According to Starbucks, the Fartura farm has been certified since 2016, but the firm denied having “purchased or received any coffee from this farm in recent years. It said it is starting a process of investigation to re-evaluate the seal. “We are already investigating this matter and will continue to pay very close attention to issuances from the Ministry of [Brazilian] Labor and Employment and communicate expectations to our suppliers that no farm on the list may supply coffee to Starbucks,” the statement said.
SCS, a Starbucks partner on the C.A.F.E. seal, reported that inspections and audits are conducted before certifications are granted and that no signs of slave labor were detected when the process was conducted at Fartura: “Forced labor is considered a point of zero tolerance, therefore farms with forced labor would not be eligible for the status in the program.”
In addition to these two seals, another sign at Fartura suggests its certification by the 4C Association of the Coffee Assurance Services (CAS), a worldwide organization. However, the indications at the farm were that this seal was still under analysis, and “the final decision on the license has not yet been made.”
The discovery of slavery-like conditions on this particular farm points to flaws likely to be present elsewhere in the coffee certification process: “This is not the first or second time, and it will not be the last time a certified farm is charged with employing slave labor and violating labor rights,” said Jorge Ferreira dos Santos, who heads the Coordination of Rural Employers of Minas Gerais (Articulação dos Empregadores Rurais de Minas Gerais, Adere-MG) and who accompanied the Labor Ministry inspectors. The certification system is weak and not transparent, he added, and fails at “taking workers’ views and reality into account.”

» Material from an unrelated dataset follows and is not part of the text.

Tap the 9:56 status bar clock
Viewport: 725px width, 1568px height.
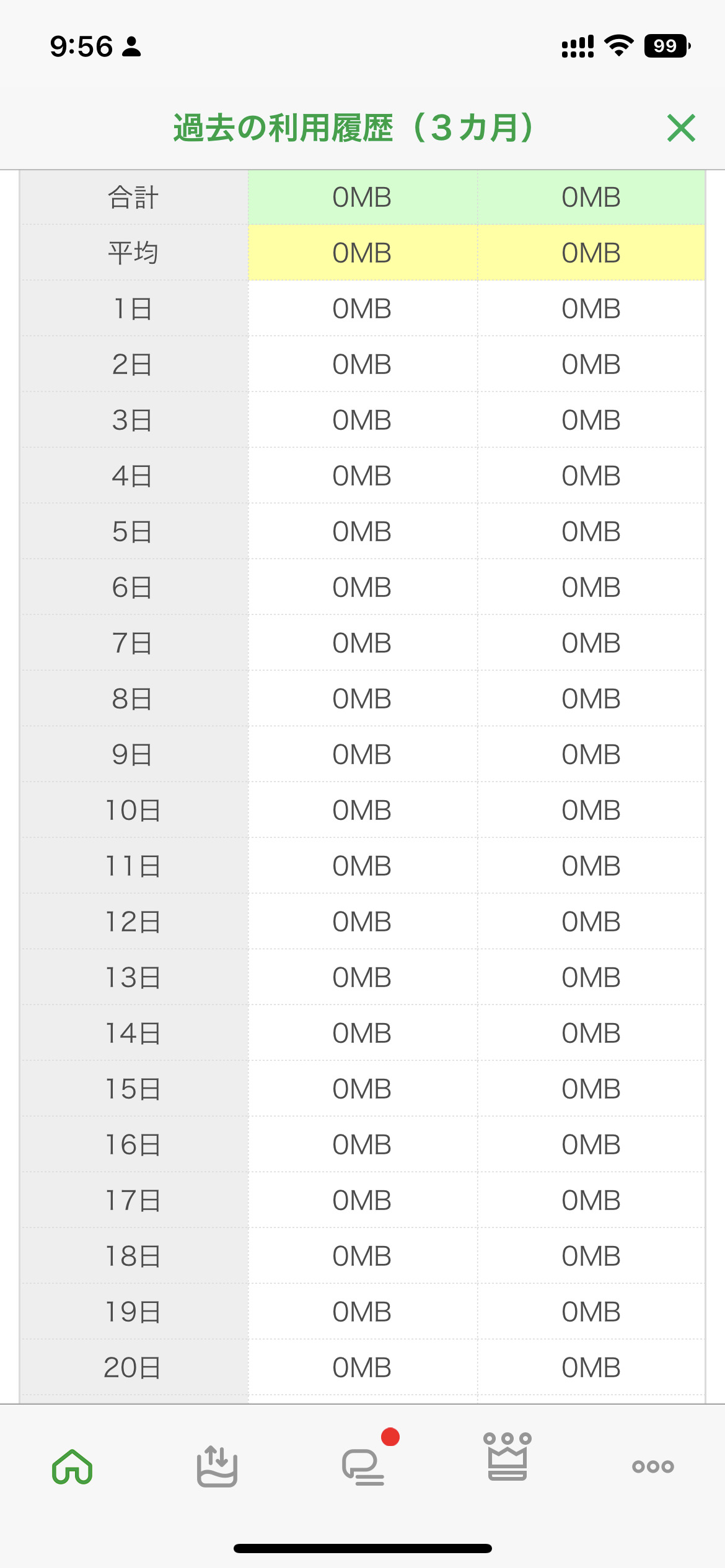point(81,47)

The Fartura Farm is currently caring for 3 million coffee trees, while also raising so, and cattle; it has 151 employees. The property is leased and managed by Fabiana Soares. In a statement, her lawyer, Amanda Costa Ferreira, claimed that the property owner learned about the inspection “with shock” since slave labor is not the company’s “work philosophy.”
“Our farm has been operating in the coffee market for many years and has always sought to comply with all legal requirements, that includes obtaining all certifications, licenses and awards whose requirements are extremely strict,” the statement read.
Second raid rescues 15 workers
Another inspection in Minas Gerais, in the town of Muzambinho, rescued 15 workers in conditions analogous to slavery from a farm owned by Maria Júlia Pereira, the sister-in-law of a state deputy, Emidinho Madeira. The workers there included a 17-year-old.
The laborers questioned reported that they were forced to buy their own equipment, so ended up owing the farm owner R$ 2,500-3,000 before even beginning harvesting. The group also told Repórter Brasil that they were required to work 90 days straight, without a single day off. Coffee harvesting only paused on rainy days, with work generally continuous from 6 am to 8 pm, one laborer said.
“And if we stopped, the boss got angry,” added another. “It was exhausting.”
Pereira was not charged, but the workers said that she paid severance. Her lawyer Thiago de Lima Dini, issued a statement explaining that Pereira acquired the farm at the end of 2016 and that she leased it to Elias Rodrigo de Almeida in December of the same year, “ignoring any procedures and occurrences on that property.” The lawyer, who also represents Almeida, said that he “used subcontractors to hire workers” and that he is “a victim, just like other workers.”
The Córrego da Prata Farm was cited for 34 violations and paid R$ 87,000 (US$ 20,000) to the workers in damages. The Fartura farm received 27 notifications and paid R$ 71,000 in severance.